» EXTRACTED MATERIAL
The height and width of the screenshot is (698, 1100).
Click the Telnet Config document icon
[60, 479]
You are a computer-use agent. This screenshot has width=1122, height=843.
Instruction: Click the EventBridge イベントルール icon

» EXERCISE DIRECTIONS
Identify each line in the records above that contains the word "screenshot", and copy it out in full.

» THE ANSWER
The height and width of the screenshot is (698, 1100).
You are a computer-use agent. This screenshot has width=1122, height=843.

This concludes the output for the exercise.